简体   繁体   中英

In Python's multiprocessing package, why is there multiprocessing.Pool and multiprocessing.pool.Pool?

While learning about Python's multiprocessing package (for Python 3.4 ), I noticed multiprocessing.Pool is defined in the Class BaseContext in context.py . This definition is

   def Pool(self, processes=None, initializer=None, initargs=(),
         maxtasksperchild=None):
    '''Returns a process pool object'''
    from .pool import Pool
    return Pool(processes, initializer, initargs, maxtasksperchild,
                context=self.get_context())

Thus, it ends up calling multiprocessing.pool.Pool defined in pool.py .

Why does the multiprocessing package define both multiprocessing.Pool and multiprocessing.pool.Pool ?

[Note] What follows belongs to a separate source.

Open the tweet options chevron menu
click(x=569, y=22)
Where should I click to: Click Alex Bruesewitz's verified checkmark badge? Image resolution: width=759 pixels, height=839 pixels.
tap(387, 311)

context.py contains OS-dependent code. The Pool and many other values are defined differently depending on whether sys.platform == 'win32' or not.

The pool.py module contains code related the creation of a Pool given a context .

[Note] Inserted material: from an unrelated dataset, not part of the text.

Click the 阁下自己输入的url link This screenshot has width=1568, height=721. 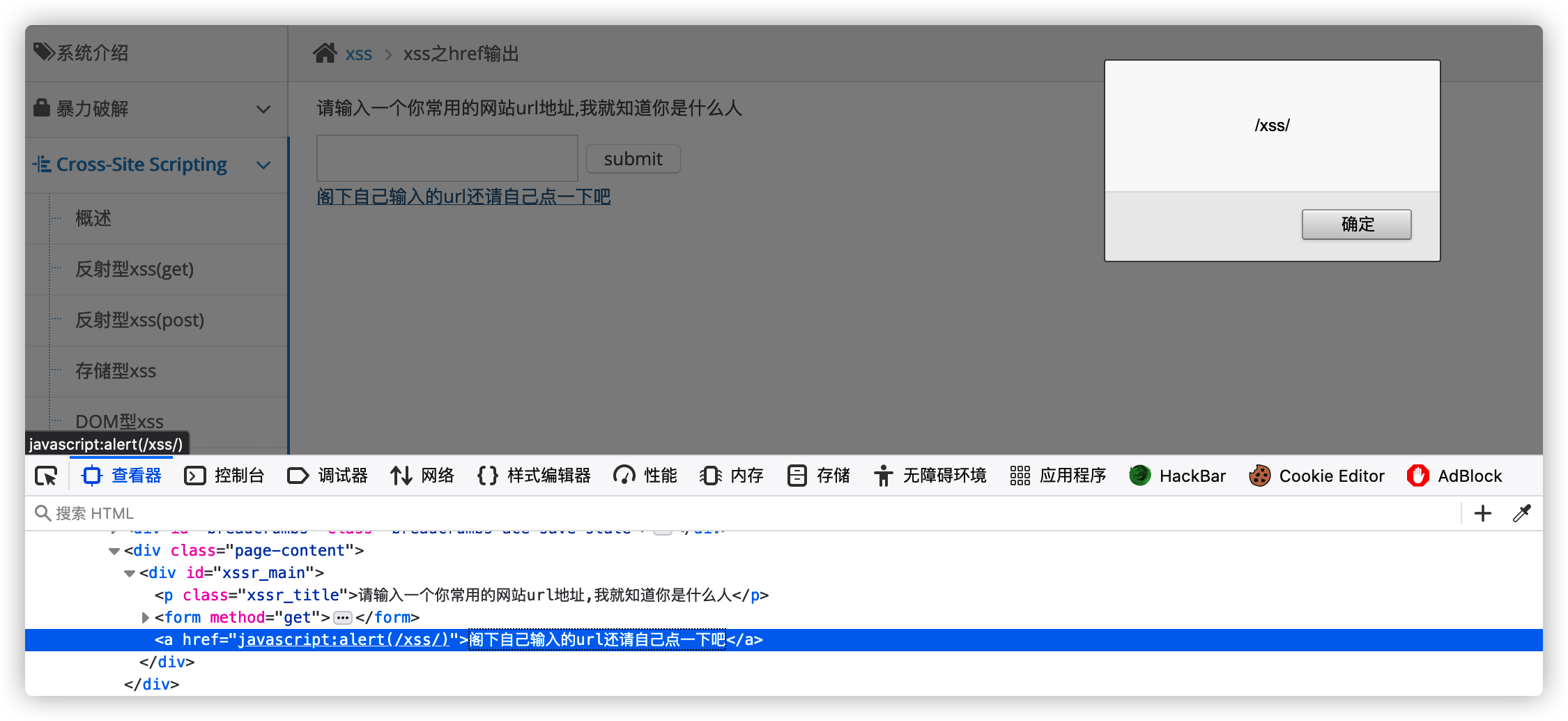(x=463, y=197)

By organizing the code in this way, the developer manages to write pool.py in an OS-agnostic way. There are no if sys.platform ... statements in pool.py, for example.


The __init__.py contains:

globals().update((name, getattr(context._default_context, name))
                 for name in context._default_context.__all__)
__all__ = context._default_context.__all__

which copies values from context._default_context into the multiprocessing packages' namespace. This is how multiprocessing.Pool gets defined.

As a user of the multiprocessing package, you are expected to access the Pool via multiprocessing.Pool , although it is possible to use multiprocessing.pool.Pool too.